Now Jeanette lifted up her face and the older woman bent toward her.
On her lips the girl felt another pair of lips rest for a fleeting instant. This was unimportant beside the fact that eyes met in a long, intimate and soul-revealing glance.
"It is all right, Jeanette, and wise for you to go," her stepmother answered her unspoken thought. "Things may be difficult at school, but you'll get a great deal from it. As for me, I promise to do my best at the Rainbow Ranch and to let you hear if anything goes seriously wrong. Good-by."

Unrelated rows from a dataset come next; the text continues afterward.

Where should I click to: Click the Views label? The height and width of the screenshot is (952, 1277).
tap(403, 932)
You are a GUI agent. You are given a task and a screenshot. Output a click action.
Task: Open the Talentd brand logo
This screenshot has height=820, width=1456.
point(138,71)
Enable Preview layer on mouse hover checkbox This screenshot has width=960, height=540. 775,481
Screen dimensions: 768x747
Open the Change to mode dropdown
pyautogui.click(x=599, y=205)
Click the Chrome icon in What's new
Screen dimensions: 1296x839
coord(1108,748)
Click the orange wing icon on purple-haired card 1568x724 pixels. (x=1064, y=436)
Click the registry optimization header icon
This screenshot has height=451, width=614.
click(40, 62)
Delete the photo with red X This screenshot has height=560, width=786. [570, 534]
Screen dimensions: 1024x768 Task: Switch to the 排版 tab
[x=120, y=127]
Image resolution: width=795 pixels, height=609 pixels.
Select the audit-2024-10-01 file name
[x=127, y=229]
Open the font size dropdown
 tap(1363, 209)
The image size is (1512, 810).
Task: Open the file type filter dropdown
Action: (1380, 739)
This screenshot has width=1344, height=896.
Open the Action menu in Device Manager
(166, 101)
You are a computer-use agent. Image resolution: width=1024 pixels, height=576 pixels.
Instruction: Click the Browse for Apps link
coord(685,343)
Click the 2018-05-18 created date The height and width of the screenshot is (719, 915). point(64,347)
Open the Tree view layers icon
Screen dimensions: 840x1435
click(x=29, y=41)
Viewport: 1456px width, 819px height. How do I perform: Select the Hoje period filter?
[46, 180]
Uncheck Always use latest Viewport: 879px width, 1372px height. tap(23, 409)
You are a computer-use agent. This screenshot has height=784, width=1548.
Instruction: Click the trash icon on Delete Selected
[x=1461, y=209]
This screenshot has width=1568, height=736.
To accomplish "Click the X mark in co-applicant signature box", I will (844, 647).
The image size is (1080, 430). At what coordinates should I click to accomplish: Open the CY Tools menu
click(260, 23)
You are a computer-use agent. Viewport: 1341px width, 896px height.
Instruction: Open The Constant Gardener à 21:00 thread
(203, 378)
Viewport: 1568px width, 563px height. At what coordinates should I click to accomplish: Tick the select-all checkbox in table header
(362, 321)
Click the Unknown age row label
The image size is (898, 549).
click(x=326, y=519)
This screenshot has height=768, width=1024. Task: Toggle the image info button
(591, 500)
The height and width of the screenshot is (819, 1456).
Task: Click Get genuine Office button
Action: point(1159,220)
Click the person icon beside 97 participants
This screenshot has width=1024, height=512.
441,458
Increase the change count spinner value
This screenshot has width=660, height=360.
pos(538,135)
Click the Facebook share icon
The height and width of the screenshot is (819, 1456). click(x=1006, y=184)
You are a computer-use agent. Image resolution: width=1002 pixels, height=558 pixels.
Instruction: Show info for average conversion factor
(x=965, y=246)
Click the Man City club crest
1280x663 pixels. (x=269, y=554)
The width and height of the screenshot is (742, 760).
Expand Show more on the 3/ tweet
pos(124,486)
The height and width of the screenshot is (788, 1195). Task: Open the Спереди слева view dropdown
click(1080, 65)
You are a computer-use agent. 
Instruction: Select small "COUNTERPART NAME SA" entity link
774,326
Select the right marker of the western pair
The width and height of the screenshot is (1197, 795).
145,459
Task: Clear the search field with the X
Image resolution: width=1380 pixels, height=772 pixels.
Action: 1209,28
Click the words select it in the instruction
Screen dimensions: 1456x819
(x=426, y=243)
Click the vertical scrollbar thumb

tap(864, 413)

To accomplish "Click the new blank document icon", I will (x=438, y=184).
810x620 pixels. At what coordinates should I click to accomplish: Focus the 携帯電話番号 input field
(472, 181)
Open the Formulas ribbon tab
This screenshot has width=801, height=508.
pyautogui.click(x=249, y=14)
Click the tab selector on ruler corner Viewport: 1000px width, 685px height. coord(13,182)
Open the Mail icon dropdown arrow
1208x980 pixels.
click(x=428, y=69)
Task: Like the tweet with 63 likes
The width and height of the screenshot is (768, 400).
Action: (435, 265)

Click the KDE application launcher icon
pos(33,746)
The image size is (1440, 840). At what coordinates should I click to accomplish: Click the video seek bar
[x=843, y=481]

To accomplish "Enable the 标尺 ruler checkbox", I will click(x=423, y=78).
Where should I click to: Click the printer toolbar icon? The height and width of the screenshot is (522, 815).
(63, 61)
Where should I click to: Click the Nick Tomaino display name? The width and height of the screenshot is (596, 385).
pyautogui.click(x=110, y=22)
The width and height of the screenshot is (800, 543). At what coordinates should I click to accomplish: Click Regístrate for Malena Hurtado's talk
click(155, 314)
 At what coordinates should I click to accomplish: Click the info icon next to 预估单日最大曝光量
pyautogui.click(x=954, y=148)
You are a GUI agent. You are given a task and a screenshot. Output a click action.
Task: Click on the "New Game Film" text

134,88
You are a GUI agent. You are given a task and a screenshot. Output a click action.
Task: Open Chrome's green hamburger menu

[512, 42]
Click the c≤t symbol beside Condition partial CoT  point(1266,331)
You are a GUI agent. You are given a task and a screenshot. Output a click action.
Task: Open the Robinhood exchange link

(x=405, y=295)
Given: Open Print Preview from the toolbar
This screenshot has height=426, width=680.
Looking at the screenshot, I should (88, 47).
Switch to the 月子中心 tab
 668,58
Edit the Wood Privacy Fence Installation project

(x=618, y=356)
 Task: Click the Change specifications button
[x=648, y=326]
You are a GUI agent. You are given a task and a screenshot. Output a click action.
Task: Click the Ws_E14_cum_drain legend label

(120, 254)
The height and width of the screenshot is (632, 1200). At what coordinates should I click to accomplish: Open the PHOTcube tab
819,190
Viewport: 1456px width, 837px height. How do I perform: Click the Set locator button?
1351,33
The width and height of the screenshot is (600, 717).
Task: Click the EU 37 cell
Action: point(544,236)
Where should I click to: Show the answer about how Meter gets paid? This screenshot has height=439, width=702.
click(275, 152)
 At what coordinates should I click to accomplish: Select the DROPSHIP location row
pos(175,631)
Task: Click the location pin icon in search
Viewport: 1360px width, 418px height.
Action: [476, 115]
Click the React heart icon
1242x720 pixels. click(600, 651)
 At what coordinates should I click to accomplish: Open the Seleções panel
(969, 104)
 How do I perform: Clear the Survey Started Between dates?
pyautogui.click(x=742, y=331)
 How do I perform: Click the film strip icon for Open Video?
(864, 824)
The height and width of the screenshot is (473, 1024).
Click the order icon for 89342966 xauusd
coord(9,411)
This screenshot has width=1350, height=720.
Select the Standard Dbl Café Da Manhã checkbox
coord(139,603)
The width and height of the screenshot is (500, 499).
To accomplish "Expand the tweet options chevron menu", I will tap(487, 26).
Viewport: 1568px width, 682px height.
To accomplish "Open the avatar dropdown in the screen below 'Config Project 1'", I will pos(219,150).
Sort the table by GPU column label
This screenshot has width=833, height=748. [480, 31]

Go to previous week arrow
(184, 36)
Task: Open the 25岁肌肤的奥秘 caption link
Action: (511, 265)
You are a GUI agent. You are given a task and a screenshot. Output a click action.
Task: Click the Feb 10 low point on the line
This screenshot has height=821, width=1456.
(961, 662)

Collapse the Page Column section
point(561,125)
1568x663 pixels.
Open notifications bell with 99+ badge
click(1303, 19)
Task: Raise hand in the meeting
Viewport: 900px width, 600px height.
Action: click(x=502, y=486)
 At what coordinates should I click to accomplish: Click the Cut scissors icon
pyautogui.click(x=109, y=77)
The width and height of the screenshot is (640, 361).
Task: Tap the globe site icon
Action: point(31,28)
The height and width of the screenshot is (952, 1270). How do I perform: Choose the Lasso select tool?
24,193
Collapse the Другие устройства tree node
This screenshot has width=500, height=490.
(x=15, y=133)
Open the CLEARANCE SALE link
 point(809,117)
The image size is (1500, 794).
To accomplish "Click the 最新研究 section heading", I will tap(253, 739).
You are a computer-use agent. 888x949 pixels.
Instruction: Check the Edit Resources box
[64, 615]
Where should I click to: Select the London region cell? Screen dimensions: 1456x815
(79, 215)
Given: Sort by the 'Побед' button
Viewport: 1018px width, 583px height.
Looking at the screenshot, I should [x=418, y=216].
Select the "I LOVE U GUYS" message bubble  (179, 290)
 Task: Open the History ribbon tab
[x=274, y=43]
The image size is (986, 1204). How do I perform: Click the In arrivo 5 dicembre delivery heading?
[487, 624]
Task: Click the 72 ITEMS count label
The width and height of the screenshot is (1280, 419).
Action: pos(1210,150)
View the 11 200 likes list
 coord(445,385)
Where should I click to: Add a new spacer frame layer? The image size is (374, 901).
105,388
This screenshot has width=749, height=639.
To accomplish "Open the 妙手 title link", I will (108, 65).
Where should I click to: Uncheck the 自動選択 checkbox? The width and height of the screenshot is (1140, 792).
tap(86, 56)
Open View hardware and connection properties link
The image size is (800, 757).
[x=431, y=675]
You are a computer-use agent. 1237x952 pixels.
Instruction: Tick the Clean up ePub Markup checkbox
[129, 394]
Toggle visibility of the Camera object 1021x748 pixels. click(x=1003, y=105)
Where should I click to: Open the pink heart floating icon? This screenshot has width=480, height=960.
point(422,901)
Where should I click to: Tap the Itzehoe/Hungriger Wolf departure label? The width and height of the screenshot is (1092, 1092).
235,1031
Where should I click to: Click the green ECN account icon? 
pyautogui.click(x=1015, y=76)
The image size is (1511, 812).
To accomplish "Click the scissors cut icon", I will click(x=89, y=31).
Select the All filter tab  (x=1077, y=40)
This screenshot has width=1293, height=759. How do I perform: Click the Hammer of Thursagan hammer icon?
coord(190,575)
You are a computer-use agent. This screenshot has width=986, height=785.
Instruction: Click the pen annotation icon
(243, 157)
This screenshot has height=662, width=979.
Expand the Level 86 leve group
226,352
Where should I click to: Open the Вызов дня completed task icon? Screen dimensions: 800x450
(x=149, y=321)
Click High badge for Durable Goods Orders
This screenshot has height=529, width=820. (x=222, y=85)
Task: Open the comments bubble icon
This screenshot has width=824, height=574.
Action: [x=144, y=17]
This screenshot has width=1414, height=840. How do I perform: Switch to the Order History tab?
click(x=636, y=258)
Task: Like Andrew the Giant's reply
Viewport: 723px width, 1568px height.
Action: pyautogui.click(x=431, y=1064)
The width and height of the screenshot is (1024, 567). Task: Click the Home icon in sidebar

The three other Ranch Girls were waiting to say farewell. Jeanette's last embrace was for her father.
"Say I am your favorite daughter just this minute?" she begged.
He nodded and drew her toward the train, which had at this instant stopped.
A few moments after she was wiping the mist from the car window and trying to catch farewell glimpses of her family and friends. They receded all too quickly from her vision.
A surprisingly quiet Jeanette sat beside Mrs. Perry for the next few hours.
The older woman read a magazine. Now and then she glanced at the girl when she felt she was not aware of her scrutiny.
After a time Jeanette's sensation of loneliness began to be dissipated by her interest in her surroundings. Her color came back. The small head with the bobbed brown hair and firm chin and the gray-blue eyes was lifted first to stare out the window, then to study her fellow-travelers.